* [Data supplied]:
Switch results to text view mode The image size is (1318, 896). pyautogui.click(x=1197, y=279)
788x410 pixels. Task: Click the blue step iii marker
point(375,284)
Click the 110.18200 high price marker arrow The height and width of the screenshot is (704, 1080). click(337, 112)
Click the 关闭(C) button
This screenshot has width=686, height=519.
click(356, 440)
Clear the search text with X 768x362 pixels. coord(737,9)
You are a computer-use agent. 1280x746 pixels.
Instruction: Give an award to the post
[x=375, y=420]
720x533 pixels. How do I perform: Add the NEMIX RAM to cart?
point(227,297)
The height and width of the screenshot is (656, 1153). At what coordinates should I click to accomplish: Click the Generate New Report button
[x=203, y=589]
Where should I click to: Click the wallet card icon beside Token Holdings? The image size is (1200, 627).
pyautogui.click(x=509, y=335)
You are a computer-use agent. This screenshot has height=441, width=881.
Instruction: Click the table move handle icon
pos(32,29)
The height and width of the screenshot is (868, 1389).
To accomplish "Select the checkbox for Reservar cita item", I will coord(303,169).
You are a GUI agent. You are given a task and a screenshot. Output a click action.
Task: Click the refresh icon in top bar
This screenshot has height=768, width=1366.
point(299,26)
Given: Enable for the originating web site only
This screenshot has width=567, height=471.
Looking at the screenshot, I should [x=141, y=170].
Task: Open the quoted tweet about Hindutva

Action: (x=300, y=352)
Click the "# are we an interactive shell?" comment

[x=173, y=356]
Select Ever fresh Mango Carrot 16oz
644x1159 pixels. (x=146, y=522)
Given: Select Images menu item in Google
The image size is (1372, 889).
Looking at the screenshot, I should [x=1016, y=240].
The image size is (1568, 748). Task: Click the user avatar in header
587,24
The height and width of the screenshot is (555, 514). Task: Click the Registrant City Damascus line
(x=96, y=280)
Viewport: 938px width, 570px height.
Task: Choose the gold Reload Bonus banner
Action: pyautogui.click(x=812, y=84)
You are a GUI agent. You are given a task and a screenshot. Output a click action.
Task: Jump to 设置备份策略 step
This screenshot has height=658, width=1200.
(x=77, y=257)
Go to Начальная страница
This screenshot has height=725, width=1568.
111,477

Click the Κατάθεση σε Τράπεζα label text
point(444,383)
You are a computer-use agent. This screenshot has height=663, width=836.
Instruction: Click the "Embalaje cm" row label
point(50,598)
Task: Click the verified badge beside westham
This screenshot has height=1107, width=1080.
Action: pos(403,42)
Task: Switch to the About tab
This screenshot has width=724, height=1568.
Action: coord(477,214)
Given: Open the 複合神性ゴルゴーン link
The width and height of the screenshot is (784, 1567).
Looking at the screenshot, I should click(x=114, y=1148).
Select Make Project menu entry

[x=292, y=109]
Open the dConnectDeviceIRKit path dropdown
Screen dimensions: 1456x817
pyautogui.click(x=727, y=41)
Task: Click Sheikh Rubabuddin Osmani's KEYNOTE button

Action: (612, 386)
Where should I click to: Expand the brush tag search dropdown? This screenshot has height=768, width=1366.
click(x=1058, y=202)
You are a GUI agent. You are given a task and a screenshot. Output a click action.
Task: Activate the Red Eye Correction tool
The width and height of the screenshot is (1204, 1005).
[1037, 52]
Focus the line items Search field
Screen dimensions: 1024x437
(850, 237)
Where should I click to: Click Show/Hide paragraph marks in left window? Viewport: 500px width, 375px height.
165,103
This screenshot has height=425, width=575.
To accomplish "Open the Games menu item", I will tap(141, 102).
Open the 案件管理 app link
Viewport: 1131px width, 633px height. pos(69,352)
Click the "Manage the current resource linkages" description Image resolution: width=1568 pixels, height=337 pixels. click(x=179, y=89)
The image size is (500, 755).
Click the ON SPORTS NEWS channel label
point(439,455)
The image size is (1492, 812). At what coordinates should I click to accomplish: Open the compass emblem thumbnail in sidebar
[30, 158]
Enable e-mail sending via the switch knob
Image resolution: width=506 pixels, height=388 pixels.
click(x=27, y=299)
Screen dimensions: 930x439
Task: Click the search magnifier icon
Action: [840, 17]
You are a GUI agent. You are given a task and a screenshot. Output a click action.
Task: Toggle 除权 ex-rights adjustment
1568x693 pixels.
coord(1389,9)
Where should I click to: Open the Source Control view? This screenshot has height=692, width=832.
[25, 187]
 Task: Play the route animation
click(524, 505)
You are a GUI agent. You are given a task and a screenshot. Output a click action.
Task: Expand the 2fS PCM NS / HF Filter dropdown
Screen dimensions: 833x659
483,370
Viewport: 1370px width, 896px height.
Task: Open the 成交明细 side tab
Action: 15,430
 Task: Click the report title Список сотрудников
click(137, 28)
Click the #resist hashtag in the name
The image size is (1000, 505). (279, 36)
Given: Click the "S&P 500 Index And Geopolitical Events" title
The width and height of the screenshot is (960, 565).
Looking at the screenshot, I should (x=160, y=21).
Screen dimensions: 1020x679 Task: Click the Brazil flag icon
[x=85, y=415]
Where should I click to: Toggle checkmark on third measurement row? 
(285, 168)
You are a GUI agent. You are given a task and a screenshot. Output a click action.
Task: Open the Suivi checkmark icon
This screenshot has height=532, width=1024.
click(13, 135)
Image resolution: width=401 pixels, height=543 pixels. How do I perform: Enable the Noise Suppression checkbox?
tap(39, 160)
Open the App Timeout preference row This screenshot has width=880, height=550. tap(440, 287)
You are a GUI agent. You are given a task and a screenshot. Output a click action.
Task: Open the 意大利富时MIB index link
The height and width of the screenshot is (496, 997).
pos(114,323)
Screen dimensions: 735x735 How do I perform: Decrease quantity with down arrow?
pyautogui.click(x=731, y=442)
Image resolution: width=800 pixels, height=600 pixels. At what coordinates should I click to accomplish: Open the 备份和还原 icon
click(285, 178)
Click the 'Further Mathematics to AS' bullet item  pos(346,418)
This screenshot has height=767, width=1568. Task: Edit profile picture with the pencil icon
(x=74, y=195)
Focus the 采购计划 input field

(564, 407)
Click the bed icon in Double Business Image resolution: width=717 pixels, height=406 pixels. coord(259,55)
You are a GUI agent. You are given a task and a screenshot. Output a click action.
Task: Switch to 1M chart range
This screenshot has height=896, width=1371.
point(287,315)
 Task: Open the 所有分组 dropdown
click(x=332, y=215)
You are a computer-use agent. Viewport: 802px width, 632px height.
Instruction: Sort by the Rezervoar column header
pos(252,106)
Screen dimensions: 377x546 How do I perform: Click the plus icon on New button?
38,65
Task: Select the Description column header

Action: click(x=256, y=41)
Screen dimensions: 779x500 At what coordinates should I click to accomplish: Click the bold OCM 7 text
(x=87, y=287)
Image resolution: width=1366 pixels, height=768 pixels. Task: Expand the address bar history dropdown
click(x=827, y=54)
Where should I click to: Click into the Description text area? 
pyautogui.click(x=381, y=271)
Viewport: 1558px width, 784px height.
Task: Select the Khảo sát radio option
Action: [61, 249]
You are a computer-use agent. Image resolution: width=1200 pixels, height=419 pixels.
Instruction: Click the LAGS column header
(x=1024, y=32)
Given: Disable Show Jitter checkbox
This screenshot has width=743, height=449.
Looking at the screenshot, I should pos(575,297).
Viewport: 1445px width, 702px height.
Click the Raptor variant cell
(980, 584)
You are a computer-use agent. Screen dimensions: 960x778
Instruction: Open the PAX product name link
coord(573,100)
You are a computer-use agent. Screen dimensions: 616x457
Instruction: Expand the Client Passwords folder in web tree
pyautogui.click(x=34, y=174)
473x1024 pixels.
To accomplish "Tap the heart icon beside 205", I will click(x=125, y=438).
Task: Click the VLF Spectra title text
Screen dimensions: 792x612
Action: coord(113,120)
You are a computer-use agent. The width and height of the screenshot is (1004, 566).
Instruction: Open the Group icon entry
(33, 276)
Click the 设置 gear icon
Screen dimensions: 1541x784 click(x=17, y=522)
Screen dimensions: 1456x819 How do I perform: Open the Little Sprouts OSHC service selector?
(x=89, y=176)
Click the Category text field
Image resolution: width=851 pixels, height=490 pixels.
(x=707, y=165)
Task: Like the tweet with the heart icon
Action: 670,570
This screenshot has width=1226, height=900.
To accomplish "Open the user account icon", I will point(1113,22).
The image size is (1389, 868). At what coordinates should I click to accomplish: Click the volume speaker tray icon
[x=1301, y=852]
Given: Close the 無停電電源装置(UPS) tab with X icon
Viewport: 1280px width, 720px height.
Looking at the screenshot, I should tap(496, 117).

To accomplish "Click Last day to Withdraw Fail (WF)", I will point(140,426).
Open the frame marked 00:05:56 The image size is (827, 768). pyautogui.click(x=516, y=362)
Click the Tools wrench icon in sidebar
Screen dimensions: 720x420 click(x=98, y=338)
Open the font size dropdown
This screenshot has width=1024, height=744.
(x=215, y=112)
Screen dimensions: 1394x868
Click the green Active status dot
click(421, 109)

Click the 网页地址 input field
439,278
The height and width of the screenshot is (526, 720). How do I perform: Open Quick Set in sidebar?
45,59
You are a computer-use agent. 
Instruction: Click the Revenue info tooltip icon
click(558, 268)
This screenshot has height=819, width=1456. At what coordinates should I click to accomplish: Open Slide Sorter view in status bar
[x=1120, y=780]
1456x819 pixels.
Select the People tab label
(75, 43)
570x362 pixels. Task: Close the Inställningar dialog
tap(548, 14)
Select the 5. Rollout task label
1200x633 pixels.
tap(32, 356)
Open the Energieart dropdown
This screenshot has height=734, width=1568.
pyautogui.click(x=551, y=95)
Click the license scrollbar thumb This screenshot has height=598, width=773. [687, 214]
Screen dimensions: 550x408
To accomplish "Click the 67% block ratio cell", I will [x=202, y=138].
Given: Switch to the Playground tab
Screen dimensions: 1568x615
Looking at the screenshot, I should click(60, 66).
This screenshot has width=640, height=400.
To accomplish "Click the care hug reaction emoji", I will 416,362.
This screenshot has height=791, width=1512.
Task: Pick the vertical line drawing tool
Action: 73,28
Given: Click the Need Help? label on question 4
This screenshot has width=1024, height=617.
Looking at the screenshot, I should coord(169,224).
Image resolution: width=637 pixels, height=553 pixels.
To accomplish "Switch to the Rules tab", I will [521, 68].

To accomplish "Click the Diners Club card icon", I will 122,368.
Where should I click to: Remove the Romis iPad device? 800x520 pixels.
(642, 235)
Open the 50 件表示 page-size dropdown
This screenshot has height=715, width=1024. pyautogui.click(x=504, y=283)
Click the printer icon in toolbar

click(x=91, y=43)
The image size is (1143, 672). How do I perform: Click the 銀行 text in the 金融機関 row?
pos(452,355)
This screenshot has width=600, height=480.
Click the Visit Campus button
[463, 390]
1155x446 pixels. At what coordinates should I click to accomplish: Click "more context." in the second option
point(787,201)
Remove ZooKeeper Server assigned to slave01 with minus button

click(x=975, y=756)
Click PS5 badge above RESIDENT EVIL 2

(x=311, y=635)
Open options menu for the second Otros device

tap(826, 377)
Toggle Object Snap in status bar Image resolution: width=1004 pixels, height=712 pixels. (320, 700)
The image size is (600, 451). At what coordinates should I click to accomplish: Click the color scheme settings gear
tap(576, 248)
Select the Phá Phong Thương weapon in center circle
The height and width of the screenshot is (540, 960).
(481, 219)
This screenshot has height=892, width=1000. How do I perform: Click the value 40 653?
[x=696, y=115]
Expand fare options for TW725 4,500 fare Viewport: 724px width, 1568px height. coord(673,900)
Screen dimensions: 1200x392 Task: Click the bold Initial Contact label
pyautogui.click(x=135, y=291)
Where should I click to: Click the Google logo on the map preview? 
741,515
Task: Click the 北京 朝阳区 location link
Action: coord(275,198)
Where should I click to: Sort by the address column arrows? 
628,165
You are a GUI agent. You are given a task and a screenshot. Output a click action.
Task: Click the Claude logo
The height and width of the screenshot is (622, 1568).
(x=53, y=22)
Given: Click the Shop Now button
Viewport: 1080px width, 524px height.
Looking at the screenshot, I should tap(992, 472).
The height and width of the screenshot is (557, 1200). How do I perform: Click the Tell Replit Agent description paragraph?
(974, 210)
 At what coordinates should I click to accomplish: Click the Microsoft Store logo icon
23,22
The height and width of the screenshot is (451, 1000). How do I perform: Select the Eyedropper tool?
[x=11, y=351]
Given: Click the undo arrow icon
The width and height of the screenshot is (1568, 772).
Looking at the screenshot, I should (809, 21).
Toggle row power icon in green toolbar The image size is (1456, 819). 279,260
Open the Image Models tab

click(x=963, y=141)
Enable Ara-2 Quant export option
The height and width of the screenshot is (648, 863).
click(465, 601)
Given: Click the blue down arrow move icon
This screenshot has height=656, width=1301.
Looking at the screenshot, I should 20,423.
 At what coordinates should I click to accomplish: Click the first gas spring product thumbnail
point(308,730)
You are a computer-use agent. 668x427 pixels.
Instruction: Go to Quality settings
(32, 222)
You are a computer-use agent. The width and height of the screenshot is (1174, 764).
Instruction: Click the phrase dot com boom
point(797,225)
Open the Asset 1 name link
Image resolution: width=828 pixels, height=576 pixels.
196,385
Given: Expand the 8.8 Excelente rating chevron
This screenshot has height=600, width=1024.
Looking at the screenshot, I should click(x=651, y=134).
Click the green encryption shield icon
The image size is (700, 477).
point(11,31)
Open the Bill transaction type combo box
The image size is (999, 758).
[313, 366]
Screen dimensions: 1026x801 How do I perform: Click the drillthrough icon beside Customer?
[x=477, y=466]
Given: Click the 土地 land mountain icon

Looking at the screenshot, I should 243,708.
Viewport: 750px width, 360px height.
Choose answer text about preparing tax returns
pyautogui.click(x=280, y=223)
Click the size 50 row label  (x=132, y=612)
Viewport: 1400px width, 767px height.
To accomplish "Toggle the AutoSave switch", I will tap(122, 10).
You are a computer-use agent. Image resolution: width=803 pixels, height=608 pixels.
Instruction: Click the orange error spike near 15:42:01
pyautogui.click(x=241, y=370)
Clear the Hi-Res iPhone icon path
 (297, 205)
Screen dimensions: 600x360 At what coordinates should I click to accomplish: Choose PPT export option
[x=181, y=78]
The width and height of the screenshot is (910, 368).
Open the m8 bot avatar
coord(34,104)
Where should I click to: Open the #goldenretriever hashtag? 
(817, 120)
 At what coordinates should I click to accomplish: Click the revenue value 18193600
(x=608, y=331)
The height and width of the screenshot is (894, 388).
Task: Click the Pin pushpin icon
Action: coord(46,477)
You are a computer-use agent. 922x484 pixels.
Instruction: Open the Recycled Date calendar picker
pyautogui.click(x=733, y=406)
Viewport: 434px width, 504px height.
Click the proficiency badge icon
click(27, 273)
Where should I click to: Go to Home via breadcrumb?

* [Activity]: All that is wanted is an exact copy of the lines above from the one with "Screen dimensions: 1020x679" through the one with "Click the 'Further", with both ends included.

* [Task output]:
Screen dimensions: 1020x679 Task: Click the Brazil flag icon
[x=85, y=415]
Where should I click to: Toggle checkmark on third measurement row? 
(285, 168)
You are a GUI agent. You are given a task and a screenshot. Output a click action.
Task: Open the Suivi checkmark icon
This screenshot has height=532, width=1024.
click(13, 135)
Image resolution: width=401 pixels, height=543 pixels. How do I perform: Enable the Noise Suppression checkbox?
tap(39, 160)
Open the App Timeout preference row This screenshot has width=880, height=550. tap(440, 287)
You are a GUI agent. You are given a task and a screenshot. Output a click action.
Task: Open the 意大利富时MIB index link
The height and width of the screenshot is (496, 997).
pos(114,323)
Screen dimensions: 735x735 How do I perform: Decrease quantity with down arrow?
pyautogui.click(x=731, y=442)
Image resolution: width=800 pixels, height=600 pixels. At what coordinates should I click to accomplish: Open the 备份和还原 icon
click(285, 178)
Click the 'Further Mathematics to AS' bullet item  pos(346,418)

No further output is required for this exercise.